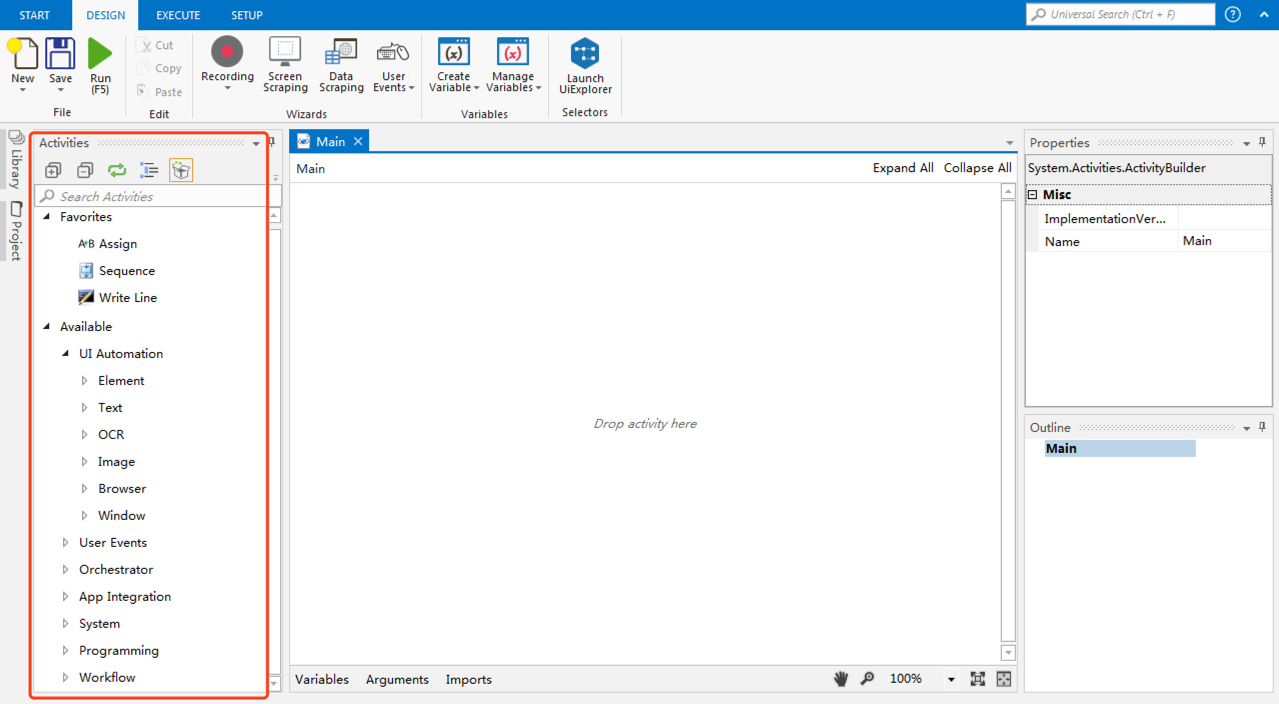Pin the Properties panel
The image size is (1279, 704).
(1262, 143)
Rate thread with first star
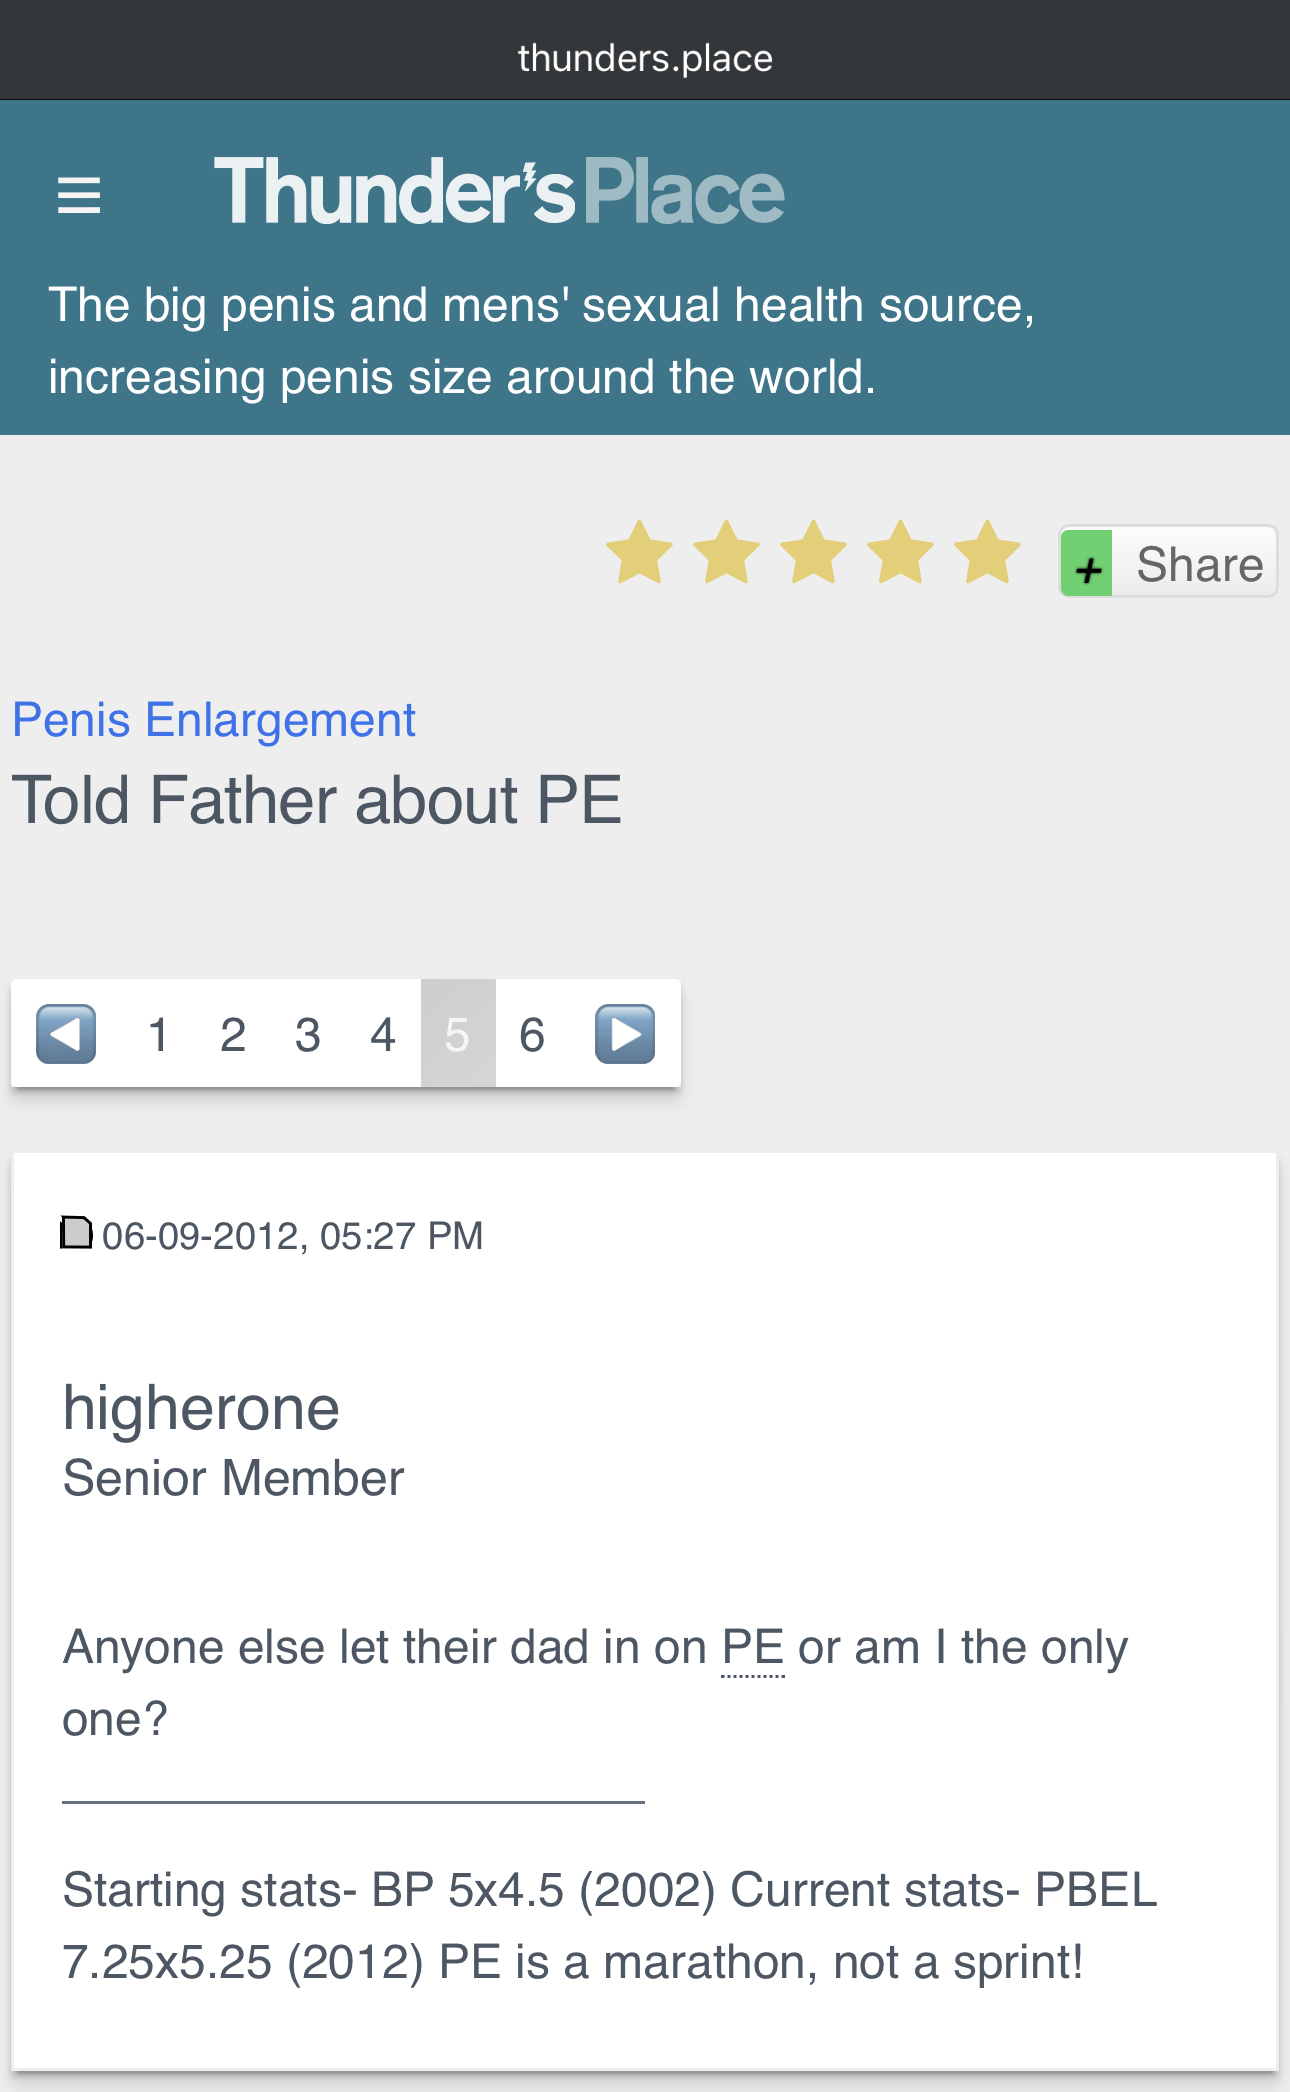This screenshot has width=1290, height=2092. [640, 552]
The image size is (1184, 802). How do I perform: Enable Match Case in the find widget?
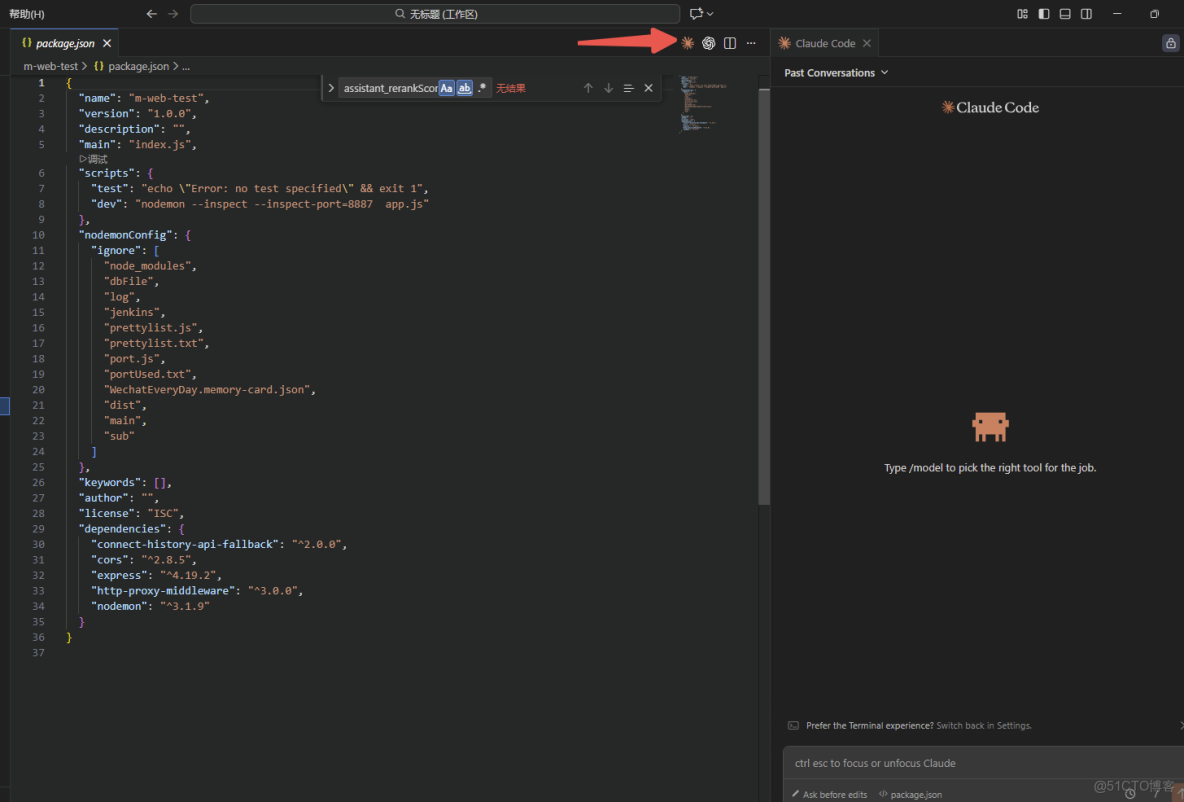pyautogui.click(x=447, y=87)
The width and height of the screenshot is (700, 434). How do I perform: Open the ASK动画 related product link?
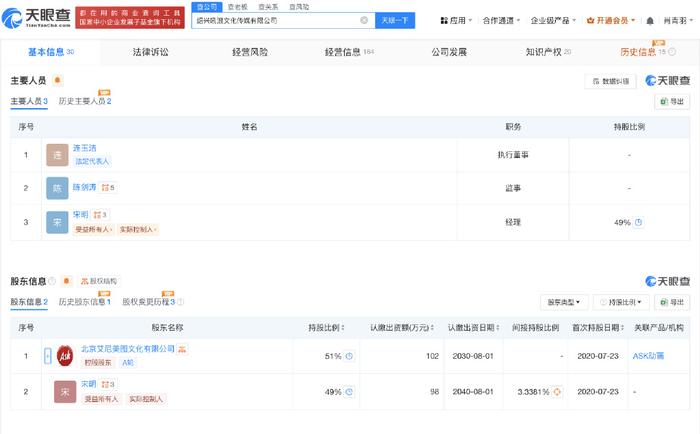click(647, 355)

§ WHAT IS BEING ASKED
Please transcribe word for word the lines from the one bearing "The image size is (1184, 802)." through the last line of the records above, omitting the pictures.

§ SOLUTION FOR THIS EXERCISE
The image size is (1184, 802). How do I perform: Enable Match Case in the find widget?
pyautogui.click(x=447, y=87)
The width and height of the screenshot is (700, 434). How do I perform: Open the ASK动画 related product link?
click(647, 355)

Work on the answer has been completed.